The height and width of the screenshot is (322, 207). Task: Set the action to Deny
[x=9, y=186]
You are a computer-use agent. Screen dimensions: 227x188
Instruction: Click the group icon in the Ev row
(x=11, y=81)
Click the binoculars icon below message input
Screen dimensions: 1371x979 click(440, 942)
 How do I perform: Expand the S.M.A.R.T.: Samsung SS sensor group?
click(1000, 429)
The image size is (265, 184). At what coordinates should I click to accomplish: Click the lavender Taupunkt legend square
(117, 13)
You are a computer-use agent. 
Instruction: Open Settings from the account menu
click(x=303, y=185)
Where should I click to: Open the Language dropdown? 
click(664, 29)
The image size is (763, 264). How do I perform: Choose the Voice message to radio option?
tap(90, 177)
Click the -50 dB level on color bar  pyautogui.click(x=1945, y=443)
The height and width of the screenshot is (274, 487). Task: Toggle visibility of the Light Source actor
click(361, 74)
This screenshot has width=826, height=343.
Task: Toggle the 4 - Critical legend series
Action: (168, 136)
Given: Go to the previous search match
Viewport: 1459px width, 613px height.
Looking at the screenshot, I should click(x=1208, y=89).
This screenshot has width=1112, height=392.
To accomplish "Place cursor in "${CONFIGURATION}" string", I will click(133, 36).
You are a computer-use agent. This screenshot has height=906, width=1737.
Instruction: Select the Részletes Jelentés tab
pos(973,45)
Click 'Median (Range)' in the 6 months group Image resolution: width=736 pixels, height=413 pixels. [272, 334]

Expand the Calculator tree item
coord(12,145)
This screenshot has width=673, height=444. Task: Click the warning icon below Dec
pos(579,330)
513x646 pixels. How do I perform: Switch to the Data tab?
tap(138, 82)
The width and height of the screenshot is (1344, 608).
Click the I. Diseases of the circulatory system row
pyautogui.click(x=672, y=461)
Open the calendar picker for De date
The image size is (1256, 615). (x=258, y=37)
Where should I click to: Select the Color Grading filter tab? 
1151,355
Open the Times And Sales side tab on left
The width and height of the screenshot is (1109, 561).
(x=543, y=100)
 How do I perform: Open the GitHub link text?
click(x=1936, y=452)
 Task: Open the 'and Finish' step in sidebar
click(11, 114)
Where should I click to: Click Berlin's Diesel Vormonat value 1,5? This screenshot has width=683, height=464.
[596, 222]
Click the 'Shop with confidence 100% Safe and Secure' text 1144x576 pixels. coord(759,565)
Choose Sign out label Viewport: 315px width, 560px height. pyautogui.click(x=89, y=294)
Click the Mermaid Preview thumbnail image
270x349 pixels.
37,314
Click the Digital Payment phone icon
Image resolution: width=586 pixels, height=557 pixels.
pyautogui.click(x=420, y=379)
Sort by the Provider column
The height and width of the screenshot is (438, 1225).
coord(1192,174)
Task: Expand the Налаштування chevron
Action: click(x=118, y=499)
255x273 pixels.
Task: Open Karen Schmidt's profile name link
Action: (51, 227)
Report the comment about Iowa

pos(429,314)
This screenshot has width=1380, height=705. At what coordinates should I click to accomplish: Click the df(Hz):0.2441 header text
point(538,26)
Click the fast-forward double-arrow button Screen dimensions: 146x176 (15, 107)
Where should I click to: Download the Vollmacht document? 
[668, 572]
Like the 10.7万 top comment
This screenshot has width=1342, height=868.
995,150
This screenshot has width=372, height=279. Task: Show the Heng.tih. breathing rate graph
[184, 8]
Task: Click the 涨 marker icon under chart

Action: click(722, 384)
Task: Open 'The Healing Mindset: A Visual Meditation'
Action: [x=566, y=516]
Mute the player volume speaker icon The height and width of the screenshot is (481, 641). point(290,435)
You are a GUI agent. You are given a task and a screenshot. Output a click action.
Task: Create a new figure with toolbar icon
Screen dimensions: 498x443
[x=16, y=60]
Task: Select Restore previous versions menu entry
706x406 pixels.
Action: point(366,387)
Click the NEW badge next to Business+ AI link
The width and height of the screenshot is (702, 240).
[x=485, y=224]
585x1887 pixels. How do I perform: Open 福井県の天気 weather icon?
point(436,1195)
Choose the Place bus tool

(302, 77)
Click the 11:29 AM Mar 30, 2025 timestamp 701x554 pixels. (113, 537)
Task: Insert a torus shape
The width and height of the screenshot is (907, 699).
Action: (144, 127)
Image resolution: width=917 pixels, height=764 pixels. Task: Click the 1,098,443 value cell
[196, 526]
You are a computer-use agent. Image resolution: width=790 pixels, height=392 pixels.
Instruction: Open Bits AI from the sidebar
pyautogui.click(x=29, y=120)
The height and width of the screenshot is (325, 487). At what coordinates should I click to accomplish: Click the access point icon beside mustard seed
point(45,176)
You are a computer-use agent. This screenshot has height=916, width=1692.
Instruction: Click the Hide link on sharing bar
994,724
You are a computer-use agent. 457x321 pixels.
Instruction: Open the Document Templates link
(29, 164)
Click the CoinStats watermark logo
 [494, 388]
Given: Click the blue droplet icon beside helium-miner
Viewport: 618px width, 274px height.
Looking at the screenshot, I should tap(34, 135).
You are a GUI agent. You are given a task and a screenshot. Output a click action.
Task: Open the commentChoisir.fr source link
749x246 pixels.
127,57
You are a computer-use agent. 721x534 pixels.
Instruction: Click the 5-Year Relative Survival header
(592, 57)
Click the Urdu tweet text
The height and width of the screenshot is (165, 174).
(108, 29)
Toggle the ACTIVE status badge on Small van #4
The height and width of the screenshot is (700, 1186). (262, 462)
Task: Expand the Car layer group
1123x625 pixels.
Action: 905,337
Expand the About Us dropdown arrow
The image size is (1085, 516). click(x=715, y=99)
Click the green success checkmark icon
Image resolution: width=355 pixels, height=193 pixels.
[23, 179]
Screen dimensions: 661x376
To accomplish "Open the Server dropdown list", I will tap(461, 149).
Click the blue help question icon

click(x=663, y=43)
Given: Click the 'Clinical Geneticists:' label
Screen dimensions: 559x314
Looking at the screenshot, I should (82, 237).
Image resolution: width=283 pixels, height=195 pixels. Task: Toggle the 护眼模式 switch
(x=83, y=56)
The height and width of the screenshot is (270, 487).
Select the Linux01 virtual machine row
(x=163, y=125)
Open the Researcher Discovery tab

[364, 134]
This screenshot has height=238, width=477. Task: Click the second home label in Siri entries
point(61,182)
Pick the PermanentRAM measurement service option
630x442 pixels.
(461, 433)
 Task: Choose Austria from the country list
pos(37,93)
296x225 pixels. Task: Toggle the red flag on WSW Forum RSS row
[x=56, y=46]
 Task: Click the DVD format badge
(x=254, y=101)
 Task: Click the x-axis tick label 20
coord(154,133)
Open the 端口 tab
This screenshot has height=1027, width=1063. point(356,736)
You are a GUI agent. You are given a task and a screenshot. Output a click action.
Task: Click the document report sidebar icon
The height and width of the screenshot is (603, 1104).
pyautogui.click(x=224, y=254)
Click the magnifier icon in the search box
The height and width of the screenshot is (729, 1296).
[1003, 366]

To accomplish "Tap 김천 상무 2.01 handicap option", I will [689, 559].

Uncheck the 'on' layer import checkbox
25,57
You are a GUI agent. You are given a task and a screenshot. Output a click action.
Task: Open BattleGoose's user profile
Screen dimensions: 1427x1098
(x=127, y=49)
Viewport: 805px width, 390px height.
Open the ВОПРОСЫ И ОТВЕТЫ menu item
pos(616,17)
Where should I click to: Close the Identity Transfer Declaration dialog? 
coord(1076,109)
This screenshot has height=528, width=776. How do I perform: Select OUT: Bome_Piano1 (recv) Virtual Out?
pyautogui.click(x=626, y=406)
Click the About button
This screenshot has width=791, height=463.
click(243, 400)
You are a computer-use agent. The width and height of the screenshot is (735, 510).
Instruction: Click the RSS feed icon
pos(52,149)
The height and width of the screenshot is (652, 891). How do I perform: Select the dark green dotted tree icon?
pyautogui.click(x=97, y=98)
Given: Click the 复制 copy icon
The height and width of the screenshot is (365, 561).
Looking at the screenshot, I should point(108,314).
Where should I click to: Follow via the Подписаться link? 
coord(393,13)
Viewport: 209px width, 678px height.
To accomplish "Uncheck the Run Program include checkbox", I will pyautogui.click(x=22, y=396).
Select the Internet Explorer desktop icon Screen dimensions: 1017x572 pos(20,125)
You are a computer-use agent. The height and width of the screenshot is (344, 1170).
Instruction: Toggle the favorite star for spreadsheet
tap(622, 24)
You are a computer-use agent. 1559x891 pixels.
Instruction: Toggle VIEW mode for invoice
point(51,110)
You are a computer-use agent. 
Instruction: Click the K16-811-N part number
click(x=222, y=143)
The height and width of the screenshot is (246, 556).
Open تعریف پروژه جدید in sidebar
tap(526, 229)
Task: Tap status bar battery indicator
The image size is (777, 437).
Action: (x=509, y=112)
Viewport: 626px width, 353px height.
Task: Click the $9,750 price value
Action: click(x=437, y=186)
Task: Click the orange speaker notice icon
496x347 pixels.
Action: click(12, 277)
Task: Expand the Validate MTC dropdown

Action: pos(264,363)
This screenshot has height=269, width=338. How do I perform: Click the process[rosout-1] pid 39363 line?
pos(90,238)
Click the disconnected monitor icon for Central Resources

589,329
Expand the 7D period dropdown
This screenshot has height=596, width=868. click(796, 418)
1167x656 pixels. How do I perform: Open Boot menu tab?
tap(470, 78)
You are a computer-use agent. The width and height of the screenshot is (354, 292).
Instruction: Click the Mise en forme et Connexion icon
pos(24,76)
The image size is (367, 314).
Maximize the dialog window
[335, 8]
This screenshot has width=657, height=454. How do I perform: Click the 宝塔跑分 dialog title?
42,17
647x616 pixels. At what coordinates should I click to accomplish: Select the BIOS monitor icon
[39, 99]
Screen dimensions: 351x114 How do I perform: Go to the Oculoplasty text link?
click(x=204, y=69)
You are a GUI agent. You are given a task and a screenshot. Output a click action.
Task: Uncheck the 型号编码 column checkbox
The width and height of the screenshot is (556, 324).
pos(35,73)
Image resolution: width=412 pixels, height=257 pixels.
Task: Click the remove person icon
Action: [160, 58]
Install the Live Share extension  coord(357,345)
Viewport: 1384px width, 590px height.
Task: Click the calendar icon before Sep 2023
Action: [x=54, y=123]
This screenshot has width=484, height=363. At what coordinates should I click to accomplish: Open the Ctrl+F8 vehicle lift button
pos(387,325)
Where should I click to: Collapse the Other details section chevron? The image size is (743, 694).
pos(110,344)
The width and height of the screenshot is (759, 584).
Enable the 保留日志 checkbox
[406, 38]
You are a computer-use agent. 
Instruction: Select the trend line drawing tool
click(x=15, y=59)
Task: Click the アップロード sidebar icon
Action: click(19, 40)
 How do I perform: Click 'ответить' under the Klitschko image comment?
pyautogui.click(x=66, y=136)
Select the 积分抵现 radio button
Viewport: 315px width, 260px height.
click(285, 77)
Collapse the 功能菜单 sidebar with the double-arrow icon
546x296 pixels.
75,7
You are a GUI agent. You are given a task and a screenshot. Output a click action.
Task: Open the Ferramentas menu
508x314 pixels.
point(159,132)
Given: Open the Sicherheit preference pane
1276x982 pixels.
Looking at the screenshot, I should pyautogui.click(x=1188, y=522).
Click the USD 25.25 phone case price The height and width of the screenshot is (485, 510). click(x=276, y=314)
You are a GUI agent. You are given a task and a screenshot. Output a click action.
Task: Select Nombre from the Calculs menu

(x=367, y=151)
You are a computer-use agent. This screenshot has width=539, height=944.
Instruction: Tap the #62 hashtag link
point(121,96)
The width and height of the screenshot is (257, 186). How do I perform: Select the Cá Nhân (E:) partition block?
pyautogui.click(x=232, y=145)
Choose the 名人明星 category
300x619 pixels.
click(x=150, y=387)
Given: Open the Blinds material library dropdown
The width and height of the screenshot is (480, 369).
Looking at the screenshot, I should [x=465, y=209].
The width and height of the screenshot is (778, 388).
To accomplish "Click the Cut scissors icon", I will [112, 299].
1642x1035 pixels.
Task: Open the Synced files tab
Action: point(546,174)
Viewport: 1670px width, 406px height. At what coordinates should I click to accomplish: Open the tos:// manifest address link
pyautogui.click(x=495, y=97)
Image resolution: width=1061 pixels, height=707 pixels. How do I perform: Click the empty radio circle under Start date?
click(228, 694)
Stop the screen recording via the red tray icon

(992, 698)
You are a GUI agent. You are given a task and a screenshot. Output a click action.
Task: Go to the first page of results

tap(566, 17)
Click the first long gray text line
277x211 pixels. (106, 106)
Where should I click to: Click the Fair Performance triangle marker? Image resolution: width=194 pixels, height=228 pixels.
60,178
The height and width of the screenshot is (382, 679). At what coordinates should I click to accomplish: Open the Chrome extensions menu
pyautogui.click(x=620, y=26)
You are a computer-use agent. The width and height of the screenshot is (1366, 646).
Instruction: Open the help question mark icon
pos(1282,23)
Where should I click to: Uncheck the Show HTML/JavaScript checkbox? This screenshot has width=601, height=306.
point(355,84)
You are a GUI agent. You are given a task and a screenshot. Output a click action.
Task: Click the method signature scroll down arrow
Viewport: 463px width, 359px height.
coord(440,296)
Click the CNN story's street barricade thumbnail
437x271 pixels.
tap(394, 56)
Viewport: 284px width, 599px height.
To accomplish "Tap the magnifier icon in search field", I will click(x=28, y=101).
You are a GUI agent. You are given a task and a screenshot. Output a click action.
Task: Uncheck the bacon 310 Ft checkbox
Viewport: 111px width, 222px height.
----
• [WHAT YOU HAVE TO DO]: Locate all lines in the listing above with the word "phone". Copy them.

• [SOLUTION TO THE PROBLEM]:
Click the Digital Payment phone icon
Click the USD 25.25 phone case price The height and width of the screenshot is (485, 510). click(x=276, y=314)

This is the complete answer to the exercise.